# WHAT TO DO:
Reproduce the passage below on metformin and Xenopus oocytes word for word, from its title through its final sentence.

The antidiabetic drug metformin elevates receptor tyrosine kinase activity and inositol 1,4,5-trisphosphate mass in Xenopus oocytes

Although metformin is an important antidiabetic, its mechanism of action is still unknown. To study its mechanism, we examined metformin stimulation of insulin action on the Xenopus oocyte. Similar to therapeutic concentrations, maximal stimulation of insulin-induced meiotic cell division was achieved at about 1-10 mu g/ml (or 7.7-77 mu M) metformin. An equivalent concentration of metformin was required to elevate receptor tyrosine kinase activity (in whole cells or a membrane-colter preparation) and, through this tyrosine kinase activation, inositol 1,4,5-trisphosphate (IP3) production. With whole cells, the preincubation time for metformin stimulation of insulin action (similar to 1 h) was equivalent to the time required for metformin to maximize tyrosine phosphorylation and raise IP3 levels. With the membrane-cortex preparation, metformin was active within minutes; thus, metformin may act at an intracellular site. Since metformin can increase IP3 mass, we prevented elevation of calcium by prior microinjection of a calcium chelator or heparin (a drug that inhibits IP3 binding to the IP3 receptor). Both the chelator and heparin blocked metformin stimulation of insulin action on whole cells. Since microinjection of IP3 also stimulates insulin action, metformin may stimulate insulin action by elevation of intracellular calcium in addition to activation of the receptor tyrosine kinase.

# SUPPLIED DATA:

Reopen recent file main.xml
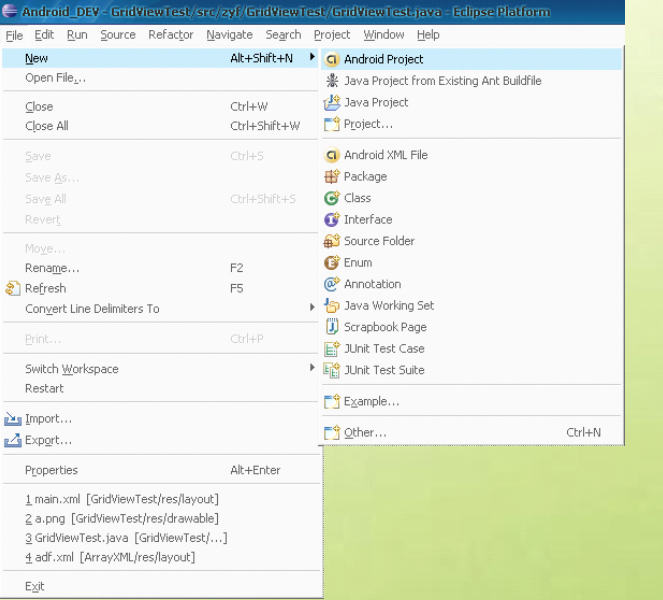 coord(122,499)
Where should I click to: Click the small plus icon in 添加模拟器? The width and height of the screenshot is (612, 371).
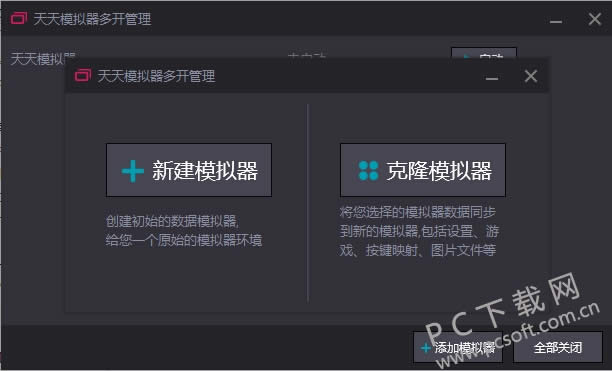426,348
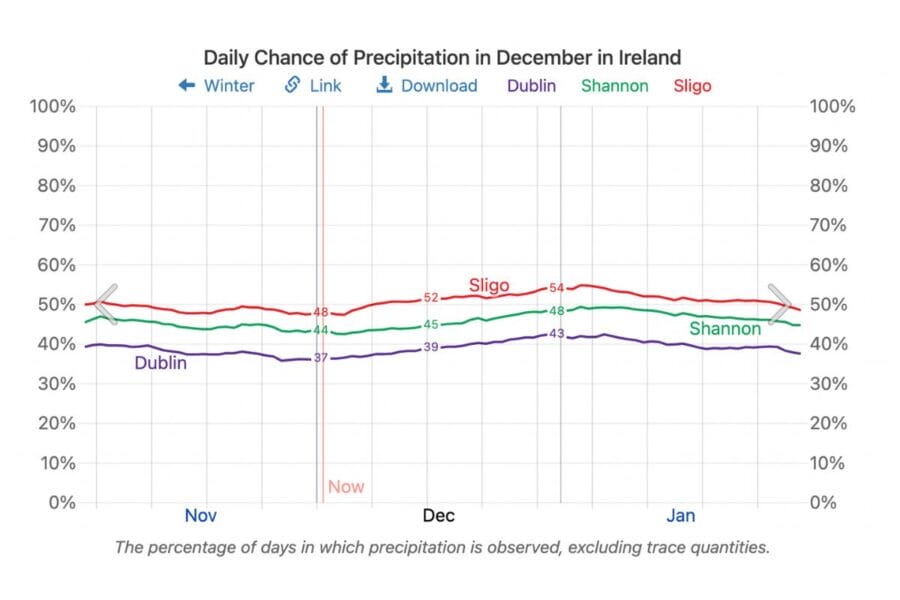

# THE COMPLETED TASK:
The antidiabetic drug metformin elevates receptor tyrosine kinase activity and inositol 1,4,5-trisphosphate mass in Xenopus oocytes

Although metformin is an important antidiabetic, its mechanism of action is still unknown. To study its mechanism, we examined metformin stimulation of insulin action on the Xenopus oocyte. Similar to therapeutic concentrations, maximal stimulation of insulin-induced meiotic cell division was achieved at about 1-10 mu g/ml (or 7.7-77 mu M) metformin. An equivalent concentration of metformin was required to elevate receptor tyrosine kinase activity (in whole cells or a membrane-colter preparation) and, through this tyrosine kinase activation, inositol 1,4,5-trisphosphate (IP3) production. With whole cells, the preincubation time for metformin stimulation of insulin action (similar to 1 h) was equivalent to the time required for metformin to maximize tyrosine phosphorylation and raise IP3 levels. With the membrane-cortex preparation, metformin was active within minutes; thus, metformin may act at an intracellular site. Since metformin can increase IP3 mass, we prevented elevation of calcium by prior microinjection of a calcium chelator or heparin (a drug that inhibits IP3 binding to the IP3 receptor). Both the chelator and heparin blocked metformin stimulation of insulin action on whole cells. Since microinjection of IP3 also stimulates insulin action, metformin may stimulate insulin action by elevation of intracellular calcium in addition to activation of the receptor tyrosine kinase.